While in London, Clarke met many of his counterparts on the Western Front. He attended meetings of the Twenty Committee and Chiefs of Staff Committee (which was chaired by his old commander, John Dill). The paper on deception met with approval in the establishment and it was decided that a department similar to 'A' Force should be created in London. Clarke was offered the job, reporting directly to the Chiefs of Staff and the War Cabinet. He declined, citing loyalty to the Middle East, but his decision was in large part due to the greater operational freedom and status he enjoyed in North Africa. The London Controlling Section was formed and, after some disorganisation, prospered under John Bevan, with whom Clarke would later work closely.

The infamous photograph of Dudley Clarke wearing a dress which circulated among the Allied high command in late 1941

Pleased with his success in London, Clarke returned to Lisbon on 12 October posing as a journalist for The Times named "Wrangal Craker". His aim was to carry on the semi-undercover work of spreading rumours and misinformation to the Germans. Later that month, in Madrid, he was arrested while dressed as a woman. Guy Liddell, wartime counter-espionage head at MI5, said of the incident: "I'm afraid to say that after his stay in Lisbon as a bogus journalist he has got rather over-confident about his powers as an agent." Clarke was released, apparently at the behest of a German contact who believed him to be "an important agent who was ready to assist the Germans", and made his way to Gibraltar.

Clarke's run of bad luck continued. He was ordered back to London to explain the Madrid incident to his superiors but the ship he was on, the Ariosto, was torpedoed by a U-boat on 24 October. The Ariosto was one of three ships sunk in the engagement, although he escaped harm and returned to Gibraltar. Rather than attempting another trip to London, Clarke was interviewed by the Governor of Gibraltar, Lord Gort, who judged Clarke's answers acceptable and concluded that "we can reasonably expect that this escapade and its consequences will have given him sufficient shock to make him more prudent in the immediate future".

Problem details:
Write out the whole passage about Dudley Clarke word for word. The entries that come after this passage have nothing to do with it.

Entries shown:
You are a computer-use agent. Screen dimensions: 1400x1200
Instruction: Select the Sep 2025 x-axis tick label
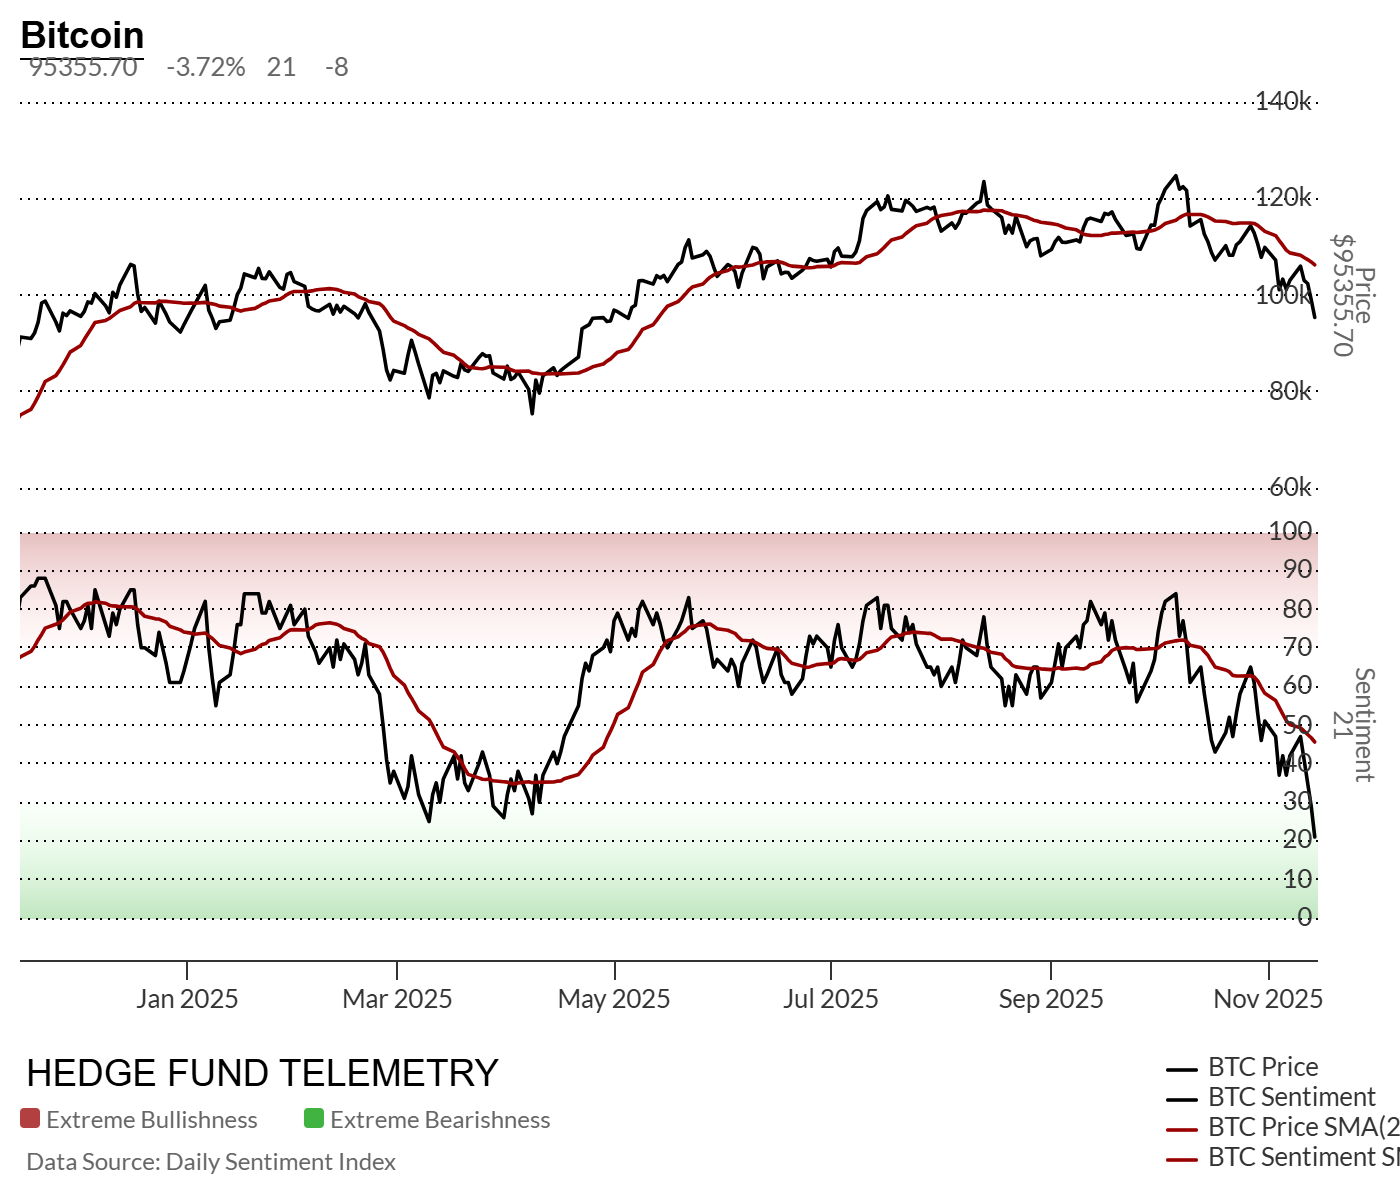click(1051, 999)
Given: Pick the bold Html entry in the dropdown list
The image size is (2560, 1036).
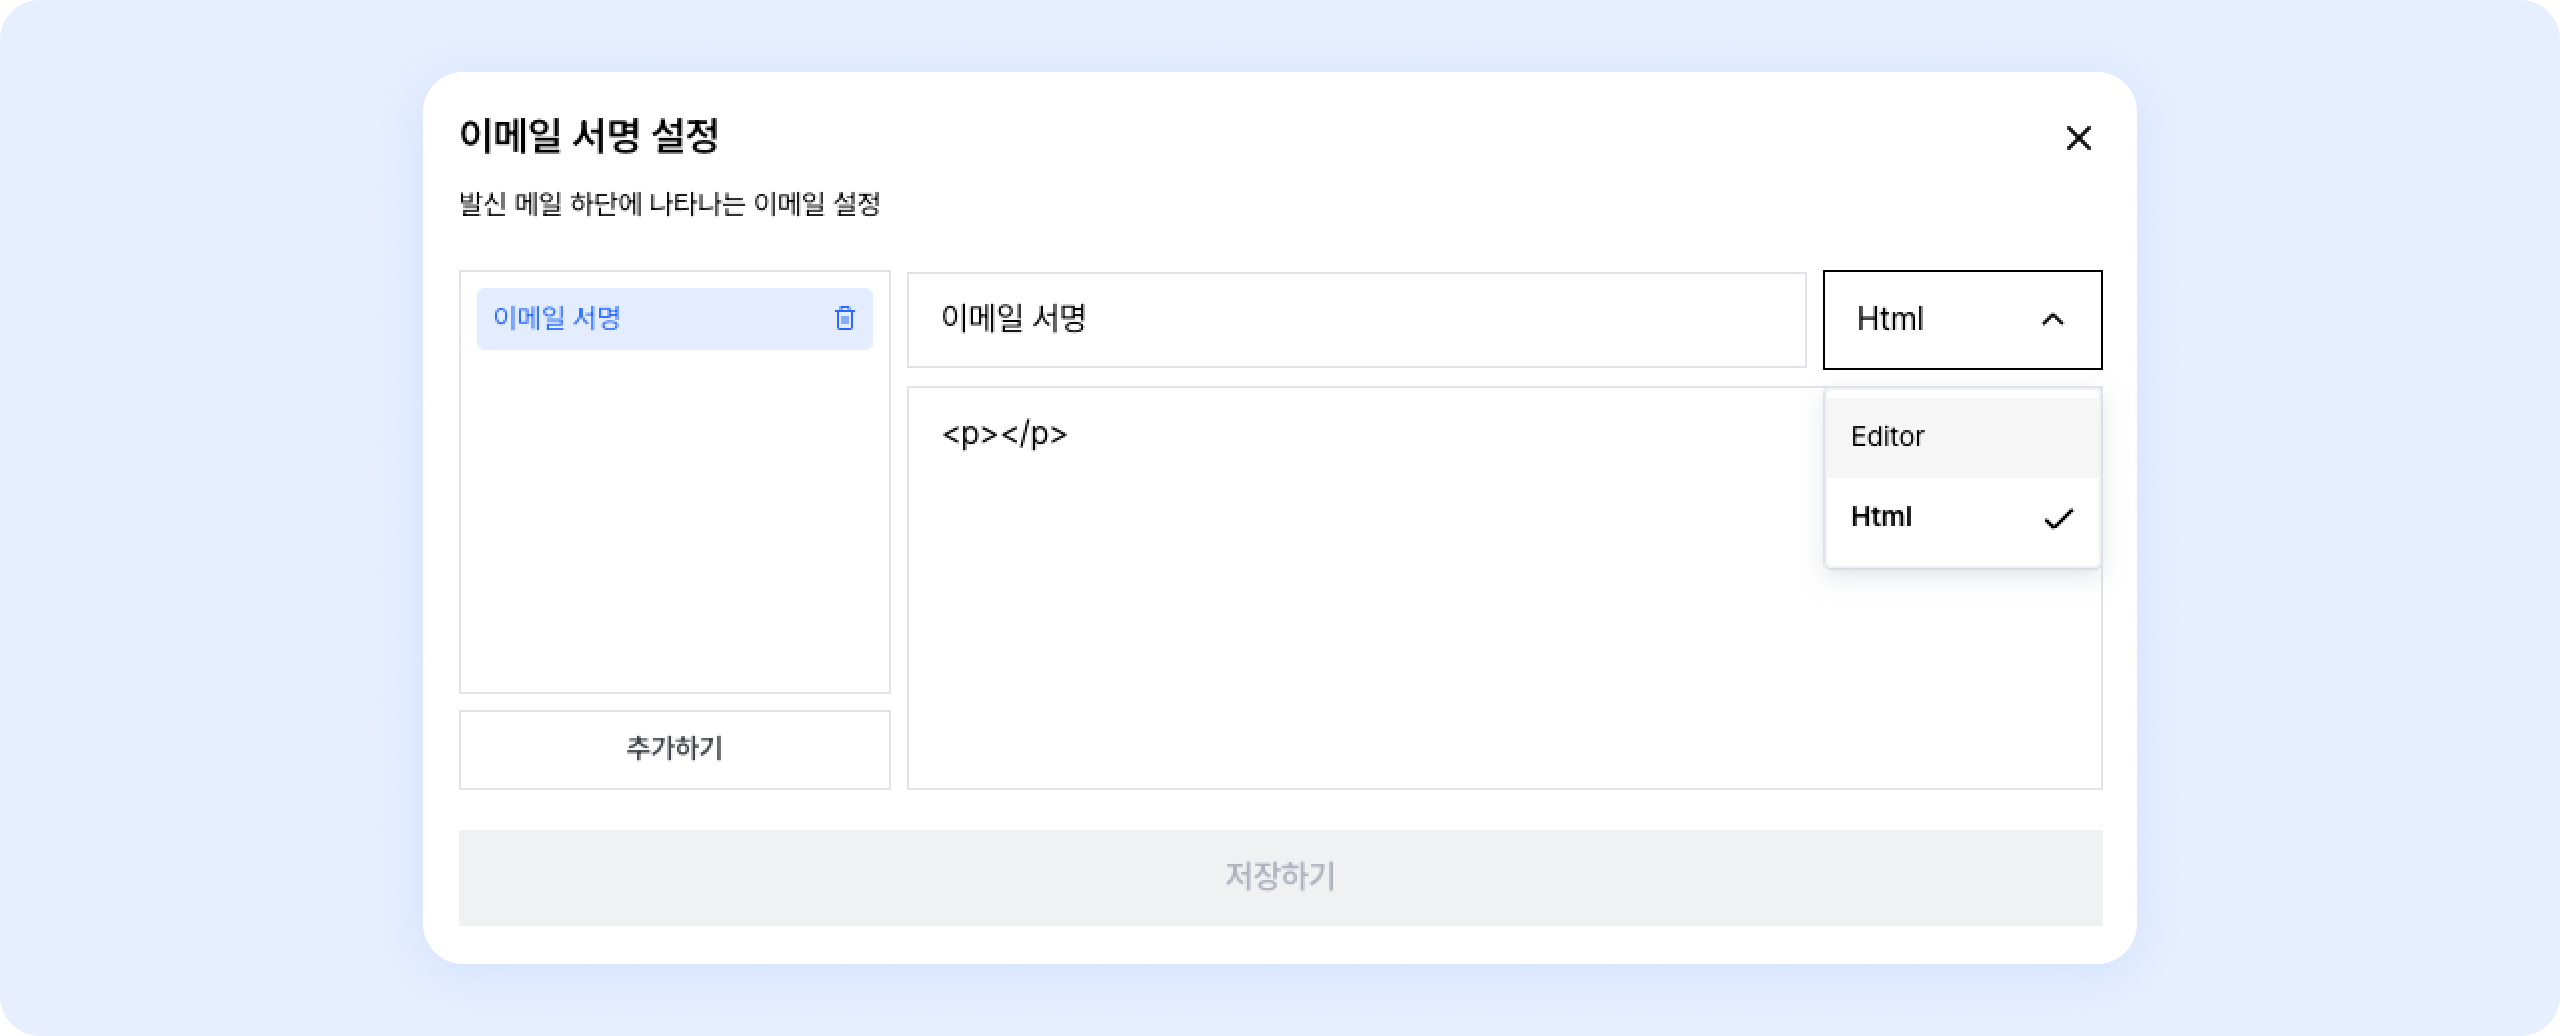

Reply:
While in London, Clarke met many of his counterparts on the Western Front. He attended meetings of the Twenty Committee and Chiefs of Staff Committee (which was chaired by his old commander, John Dill). The paper on deception met with approval in the establishment and it was decided that a department similar to 'A' Force should be created in London. Clarke was offered the job, reporting directly to the Chiefs of Staff and the War Cabinet. He declined, citing loyalty to the Middle East, but his decision was in large part due to the greater operational freedom and status he enjoyed in North Africa. The London Controlling Section was formed and, after some disorganisation, prospered under John Bevan, with whom Clarke would later work closely.

The infamous photograph of Dudley Clarke wearing a dress which circulated among the Allied high command in late 1941

Pleased with his success in London, Clarke returned to Lisbon on 12 October posing as a journalist for The Times named "Wrangal Craker". His aim was to carry on the semi-undercover work of spreading rumours and misinformation to the Germans. Later that month, in Madrid, he was arrested while dressed as a woman. Guy Liddell, wartime counter-espionage head at MI5, said of the incident: "I'm afraid to say that after his stay in Lisbon as a bogus journalist he has got rather over-confident about his powers as an agent." Clarke was released, apparently at the behest of a German contact who believed him to be "an important agent who was ready to assist the Germans", and made his way to Gibraltar.

Clarke's run of bad luck continued. He was ordered back to London to explain the Madrid incident to his superiors but the ship he was on, the Ariosto, was torpedoed by a U-boat on 24 October. The Ariosto was one of three ships sunk in the engagement, although he escaped harm and returned to Gibraltar. Rather than attempting another trip to London, Clarke was interviewed by the Governor of Gibraltar, Lord Gort, who judged Clarke's answers acceptable and concluded that "we can reasonably expect that this escapade and its consequences will have given him sufficient shock to make him more prudent in the immediate future".